• **What is needed**: Track down every line below that holds "field" and copy it.

• **Information given**:

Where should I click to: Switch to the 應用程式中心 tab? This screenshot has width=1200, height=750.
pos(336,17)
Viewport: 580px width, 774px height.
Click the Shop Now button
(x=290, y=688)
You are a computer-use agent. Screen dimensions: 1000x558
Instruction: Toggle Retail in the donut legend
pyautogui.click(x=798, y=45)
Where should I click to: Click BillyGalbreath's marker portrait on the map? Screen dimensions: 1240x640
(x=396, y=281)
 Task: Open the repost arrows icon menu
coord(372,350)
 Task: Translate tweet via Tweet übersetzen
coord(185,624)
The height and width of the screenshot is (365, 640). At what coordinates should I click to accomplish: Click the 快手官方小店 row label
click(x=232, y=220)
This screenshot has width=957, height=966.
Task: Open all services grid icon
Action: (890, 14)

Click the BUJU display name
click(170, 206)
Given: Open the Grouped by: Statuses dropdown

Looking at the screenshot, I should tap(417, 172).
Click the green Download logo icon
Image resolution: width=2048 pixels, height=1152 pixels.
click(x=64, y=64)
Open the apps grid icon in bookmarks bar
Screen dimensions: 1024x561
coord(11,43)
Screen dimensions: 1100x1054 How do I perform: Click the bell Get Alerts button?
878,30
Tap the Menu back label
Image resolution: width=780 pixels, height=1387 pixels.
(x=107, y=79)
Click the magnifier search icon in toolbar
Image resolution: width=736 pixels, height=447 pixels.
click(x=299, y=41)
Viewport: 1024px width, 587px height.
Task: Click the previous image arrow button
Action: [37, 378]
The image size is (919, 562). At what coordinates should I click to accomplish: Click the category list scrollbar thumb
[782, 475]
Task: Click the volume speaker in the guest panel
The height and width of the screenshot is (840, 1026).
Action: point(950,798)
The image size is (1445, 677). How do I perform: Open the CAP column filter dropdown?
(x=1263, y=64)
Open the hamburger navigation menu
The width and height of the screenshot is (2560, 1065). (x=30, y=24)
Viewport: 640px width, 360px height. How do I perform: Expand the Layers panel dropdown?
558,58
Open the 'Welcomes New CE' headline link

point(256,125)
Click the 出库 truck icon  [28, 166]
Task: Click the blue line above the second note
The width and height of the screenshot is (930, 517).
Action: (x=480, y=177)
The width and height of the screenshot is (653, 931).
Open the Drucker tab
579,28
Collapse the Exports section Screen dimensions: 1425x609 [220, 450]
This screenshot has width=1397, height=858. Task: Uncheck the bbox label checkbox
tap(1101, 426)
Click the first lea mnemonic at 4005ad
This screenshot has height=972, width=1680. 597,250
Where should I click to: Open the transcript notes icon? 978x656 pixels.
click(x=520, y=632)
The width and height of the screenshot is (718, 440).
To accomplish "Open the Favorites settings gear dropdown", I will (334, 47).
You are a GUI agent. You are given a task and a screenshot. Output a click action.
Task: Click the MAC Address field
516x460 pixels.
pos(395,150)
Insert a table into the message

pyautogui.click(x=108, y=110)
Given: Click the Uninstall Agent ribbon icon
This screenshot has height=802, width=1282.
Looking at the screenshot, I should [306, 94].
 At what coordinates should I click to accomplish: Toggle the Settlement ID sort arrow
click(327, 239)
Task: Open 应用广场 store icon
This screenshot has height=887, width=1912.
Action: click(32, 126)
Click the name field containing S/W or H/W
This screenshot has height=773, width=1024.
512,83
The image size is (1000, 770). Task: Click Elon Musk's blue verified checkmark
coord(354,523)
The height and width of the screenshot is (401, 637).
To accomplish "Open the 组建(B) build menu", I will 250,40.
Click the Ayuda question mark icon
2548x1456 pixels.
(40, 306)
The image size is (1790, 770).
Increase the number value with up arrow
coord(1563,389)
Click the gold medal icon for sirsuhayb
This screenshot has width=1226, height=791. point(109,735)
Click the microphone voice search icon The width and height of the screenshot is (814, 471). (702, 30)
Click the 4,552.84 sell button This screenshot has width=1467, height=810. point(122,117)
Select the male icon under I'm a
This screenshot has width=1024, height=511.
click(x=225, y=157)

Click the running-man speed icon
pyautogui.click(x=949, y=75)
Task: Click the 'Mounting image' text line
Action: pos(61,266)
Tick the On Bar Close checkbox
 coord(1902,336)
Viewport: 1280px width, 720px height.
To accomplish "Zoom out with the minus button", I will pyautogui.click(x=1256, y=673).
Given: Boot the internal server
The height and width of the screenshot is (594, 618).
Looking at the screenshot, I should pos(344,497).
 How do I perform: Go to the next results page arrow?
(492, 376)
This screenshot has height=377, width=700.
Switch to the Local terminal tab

• **Final answer**:
Task: Click the MAC Address field
Click the name field containing S/W or H/W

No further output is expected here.